Following World War II, the future of the school looked even brighter as more women were entering the workforce and needed the proper business training to succeed. But there was a dilemma: the two women were now advancing in age and, worse, Mary was battling cancer. After carefully assessing the situation, both women decided that it was time to find a buyer for the school that they had loved and sacrificed so much for over thirty years. In June 1947, Gertrude and Mary sold the school to a former student’s husband, Edward Triangelo, and his business partner, Morris Gaebe. Vilma Gatta, the former student and wife of Triangelo, was not only a graduate of the business school but also worked there, teaching classes while serving as a jack-of-all-trades. Over the previous several years, Vilma had developed a strong bond with both of the founders, and not having children themselves, Gertrude and Mary took a liking to the young woman, whom they treated as a daughter. After the sale, Gertrude and Mary were free to retire to their Warwick home. But in 1952, Mary died from her illness. Soon thereafter, Gertrude moved back to Pennsylvania, dying there in 1961.
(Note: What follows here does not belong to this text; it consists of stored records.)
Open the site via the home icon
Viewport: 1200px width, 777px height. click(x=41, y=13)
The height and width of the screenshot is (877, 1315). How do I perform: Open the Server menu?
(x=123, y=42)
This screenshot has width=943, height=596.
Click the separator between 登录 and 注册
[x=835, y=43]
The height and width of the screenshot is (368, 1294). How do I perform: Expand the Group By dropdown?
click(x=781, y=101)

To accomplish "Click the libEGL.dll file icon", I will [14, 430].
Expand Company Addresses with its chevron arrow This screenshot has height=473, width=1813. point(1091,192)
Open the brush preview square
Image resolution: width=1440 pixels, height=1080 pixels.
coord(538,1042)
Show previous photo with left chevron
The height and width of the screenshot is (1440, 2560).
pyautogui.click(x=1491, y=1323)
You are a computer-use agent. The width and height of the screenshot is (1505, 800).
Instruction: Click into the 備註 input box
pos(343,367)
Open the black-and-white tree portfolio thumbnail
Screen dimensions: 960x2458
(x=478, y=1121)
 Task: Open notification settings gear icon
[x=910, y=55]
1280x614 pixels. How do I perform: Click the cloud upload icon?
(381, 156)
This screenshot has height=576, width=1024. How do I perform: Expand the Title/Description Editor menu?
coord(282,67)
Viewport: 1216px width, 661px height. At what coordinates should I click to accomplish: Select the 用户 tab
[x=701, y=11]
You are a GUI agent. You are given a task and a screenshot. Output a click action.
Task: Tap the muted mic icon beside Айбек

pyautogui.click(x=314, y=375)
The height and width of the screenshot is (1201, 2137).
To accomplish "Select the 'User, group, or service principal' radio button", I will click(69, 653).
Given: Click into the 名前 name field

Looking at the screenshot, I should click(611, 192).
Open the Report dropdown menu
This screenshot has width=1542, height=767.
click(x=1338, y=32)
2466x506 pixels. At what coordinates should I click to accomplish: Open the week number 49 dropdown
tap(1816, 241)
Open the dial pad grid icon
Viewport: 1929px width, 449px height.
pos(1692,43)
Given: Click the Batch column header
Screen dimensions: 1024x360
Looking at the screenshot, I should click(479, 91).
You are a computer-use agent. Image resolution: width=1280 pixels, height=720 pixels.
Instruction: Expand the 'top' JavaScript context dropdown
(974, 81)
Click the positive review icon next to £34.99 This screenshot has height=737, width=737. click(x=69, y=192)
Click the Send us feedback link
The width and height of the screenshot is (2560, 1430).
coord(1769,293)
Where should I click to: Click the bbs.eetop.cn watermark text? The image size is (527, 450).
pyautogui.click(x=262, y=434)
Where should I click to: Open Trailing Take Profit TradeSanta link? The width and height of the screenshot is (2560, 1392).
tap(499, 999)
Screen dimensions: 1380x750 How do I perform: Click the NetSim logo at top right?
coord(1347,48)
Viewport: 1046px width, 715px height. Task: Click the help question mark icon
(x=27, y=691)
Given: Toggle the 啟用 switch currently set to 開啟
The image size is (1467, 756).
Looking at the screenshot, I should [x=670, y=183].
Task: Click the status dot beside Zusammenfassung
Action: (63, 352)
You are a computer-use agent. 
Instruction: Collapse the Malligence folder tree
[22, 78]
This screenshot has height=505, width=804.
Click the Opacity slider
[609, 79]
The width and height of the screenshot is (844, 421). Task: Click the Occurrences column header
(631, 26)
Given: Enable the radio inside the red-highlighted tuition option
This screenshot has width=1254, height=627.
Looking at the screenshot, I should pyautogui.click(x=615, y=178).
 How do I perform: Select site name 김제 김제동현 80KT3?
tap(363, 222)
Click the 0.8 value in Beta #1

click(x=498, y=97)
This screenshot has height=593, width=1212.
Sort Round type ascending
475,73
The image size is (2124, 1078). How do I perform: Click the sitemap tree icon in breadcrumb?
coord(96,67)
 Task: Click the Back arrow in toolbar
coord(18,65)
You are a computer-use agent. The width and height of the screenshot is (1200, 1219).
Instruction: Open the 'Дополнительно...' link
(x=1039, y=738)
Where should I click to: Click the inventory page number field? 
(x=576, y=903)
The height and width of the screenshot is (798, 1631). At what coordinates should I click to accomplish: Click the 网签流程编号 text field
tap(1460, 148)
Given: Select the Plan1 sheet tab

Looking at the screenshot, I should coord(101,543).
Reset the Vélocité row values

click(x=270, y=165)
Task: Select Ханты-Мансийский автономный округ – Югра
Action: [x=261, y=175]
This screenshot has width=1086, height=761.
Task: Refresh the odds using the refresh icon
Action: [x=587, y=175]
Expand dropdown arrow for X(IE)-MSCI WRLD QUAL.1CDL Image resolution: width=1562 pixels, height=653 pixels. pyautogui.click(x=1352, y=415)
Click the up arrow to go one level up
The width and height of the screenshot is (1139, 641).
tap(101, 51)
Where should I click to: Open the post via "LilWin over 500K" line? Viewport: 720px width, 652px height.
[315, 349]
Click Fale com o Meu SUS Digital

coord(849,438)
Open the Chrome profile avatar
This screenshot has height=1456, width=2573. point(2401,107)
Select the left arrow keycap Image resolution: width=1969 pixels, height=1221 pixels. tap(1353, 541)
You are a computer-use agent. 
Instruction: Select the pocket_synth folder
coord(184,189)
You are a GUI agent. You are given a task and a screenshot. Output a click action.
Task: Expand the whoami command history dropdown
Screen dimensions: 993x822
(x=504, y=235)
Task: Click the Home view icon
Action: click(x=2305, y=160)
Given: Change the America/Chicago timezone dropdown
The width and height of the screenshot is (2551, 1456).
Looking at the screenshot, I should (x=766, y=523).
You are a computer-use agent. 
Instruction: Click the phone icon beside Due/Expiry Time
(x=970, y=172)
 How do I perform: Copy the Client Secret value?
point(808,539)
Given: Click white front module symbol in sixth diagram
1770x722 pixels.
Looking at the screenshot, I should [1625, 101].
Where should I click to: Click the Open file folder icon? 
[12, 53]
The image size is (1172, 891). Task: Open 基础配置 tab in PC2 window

The story of Johnson & Wales continues. Last year, the school celebrated its centenary as an institution of higher learning. The small business school that Gertrude and Mary sold in 1947 has truly prospered. Under the highly capable leadership of Edward Triangelo and Morris Gaebe, the school blossomed. Within five years of the two assuming ownership, the school doubled in size. In 1960, the school became an accredited junior college, and in 1963, Johnson & Wales, under state charter, became a nonprofit institution. There were additional major milestones. In 1970, the school became a four-year college, and in 1988, it became a university. Today, the school is nationally known for its hospitality programs and is internationally recognized for its School of Culinary Arts. Gertrude and Mary would be proud of how their small school has evolved and what it has accomplished over the past century. Their names will continue to live on at Johnson & Wales University.
(Banner image: Gertrude Johnson and Mary Wales (Johnson & Wales University Collection)
Suggested Further Reading:
This article is based on an excerpt in a book by Frank L. Grzyb and Russell DeSimone titled Remarkable Women of Rhode Island (History Press, 2014). Of the sources they relied on for this article, the best account in book form is Johnson & Wales: A Dream That Became a University, by Donald A. D’Amato and Rick Tarantino. Also of note is the short article “‘Very Proper Ladies’ Start a Small School,” by Katherine Imbrie, published in the Providence Journal on March 18, 1994. Recently, Good Night Irene Productions, an independent film company, produced a documentary entitled HERstory: The Founding Mothers of Johnson & Wales University. This documentary is part of a trilogy of films under the title A University Comes of Age. The filmmaker is Marion Gagnon, who is also a full-time professor in the School of Arts & Science at Johnson & Wales University.